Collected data
● ● ● ●

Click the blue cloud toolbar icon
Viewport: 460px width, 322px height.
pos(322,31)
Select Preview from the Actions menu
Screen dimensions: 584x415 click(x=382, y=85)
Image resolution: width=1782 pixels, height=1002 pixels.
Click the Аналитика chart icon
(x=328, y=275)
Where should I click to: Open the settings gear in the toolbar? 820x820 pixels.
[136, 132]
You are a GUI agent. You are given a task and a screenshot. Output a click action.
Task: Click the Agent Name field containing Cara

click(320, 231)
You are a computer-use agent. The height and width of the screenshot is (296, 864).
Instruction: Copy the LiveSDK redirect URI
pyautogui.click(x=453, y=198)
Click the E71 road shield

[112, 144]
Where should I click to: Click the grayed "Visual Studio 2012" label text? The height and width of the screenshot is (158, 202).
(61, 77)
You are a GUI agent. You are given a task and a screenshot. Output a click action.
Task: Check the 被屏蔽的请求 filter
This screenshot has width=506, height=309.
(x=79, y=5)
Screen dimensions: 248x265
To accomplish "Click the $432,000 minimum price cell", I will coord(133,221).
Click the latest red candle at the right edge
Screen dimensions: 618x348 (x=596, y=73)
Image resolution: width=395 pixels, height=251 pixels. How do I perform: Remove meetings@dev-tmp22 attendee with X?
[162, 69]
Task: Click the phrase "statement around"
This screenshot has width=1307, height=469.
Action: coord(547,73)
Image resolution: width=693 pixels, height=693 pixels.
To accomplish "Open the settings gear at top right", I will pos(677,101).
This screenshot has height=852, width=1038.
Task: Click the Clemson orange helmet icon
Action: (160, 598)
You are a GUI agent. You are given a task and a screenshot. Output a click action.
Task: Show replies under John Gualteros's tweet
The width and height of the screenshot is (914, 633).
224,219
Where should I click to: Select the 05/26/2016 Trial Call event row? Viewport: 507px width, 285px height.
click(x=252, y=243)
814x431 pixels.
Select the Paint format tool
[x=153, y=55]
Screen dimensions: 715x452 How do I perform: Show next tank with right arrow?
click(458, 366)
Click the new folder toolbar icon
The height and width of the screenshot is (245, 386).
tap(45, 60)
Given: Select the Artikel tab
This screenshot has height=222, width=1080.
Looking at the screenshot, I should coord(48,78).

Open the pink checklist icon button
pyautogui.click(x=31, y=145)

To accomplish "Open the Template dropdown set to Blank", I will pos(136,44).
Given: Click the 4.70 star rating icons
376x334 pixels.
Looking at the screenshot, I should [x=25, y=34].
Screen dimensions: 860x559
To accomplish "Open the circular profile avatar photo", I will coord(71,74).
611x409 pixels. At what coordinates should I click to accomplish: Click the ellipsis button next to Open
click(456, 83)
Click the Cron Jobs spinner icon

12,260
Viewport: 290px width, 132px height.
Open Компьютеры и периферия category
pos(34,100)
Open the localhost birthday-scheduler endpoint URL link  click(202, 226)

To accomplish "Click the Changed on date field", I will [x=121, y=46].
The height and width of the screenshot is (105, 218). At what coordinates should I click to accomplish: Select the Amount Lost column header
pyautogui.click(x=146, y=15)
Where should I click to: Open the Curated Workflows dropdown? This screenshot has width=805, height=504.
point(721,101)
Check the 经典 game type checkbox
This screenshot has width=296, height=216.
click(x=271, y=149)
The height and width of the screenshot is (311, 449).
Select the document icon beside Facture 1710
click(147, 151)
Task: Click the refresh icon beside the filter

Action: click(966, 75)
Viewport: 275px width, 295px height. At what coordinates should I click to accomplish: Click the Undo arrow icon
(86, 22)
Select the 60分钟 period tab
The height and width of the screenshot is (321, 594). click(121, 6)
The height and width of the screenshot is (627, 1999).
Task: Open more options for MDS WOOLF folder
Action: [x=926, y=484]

● ● ● ●

TASK TO CARRY OUT
Looking back over the data above, restate word for word the lines that begin at the line with "Task: Click the phrase" and end at the line with "Given: Select the Artikel tab", inclusive.

EXERCISE SOLUTION
Task: Click the phrase "statement around"
This screenshot has width=1307, height=469.
Action: coord(547,73)
Image resolution: width=693 pixels, height=693 pixels.
To accomplish "Open the settings gear at top right", I will pos(677,101).
This screenshot has height=852, width=1038.
Task: Click the Clemson orange helmet icon
Action: (160, 598)
You are a GUI agent. You are given a task and a screenshot. Output a click action.
Task: Show replies under John Gualteros's tweet
The width and height of the screenshot is (914, 633).
224,219
Where should I click to: Select the 05/26/2016 Trial Call event row? Viewport: 507px width, 285px height.
click(x=252, y=243)
814x431 pixels.
Select the Paint format tool
[x=153, y=55]
Screen dimensions: 715x452 How do I perform: Show next tank with right arrow?
click(458, 366)
Click the new folder toolbar icon
The height and width of the screenshot is (245, 386).
tap(45, 60)
Given: Select the Artikel tab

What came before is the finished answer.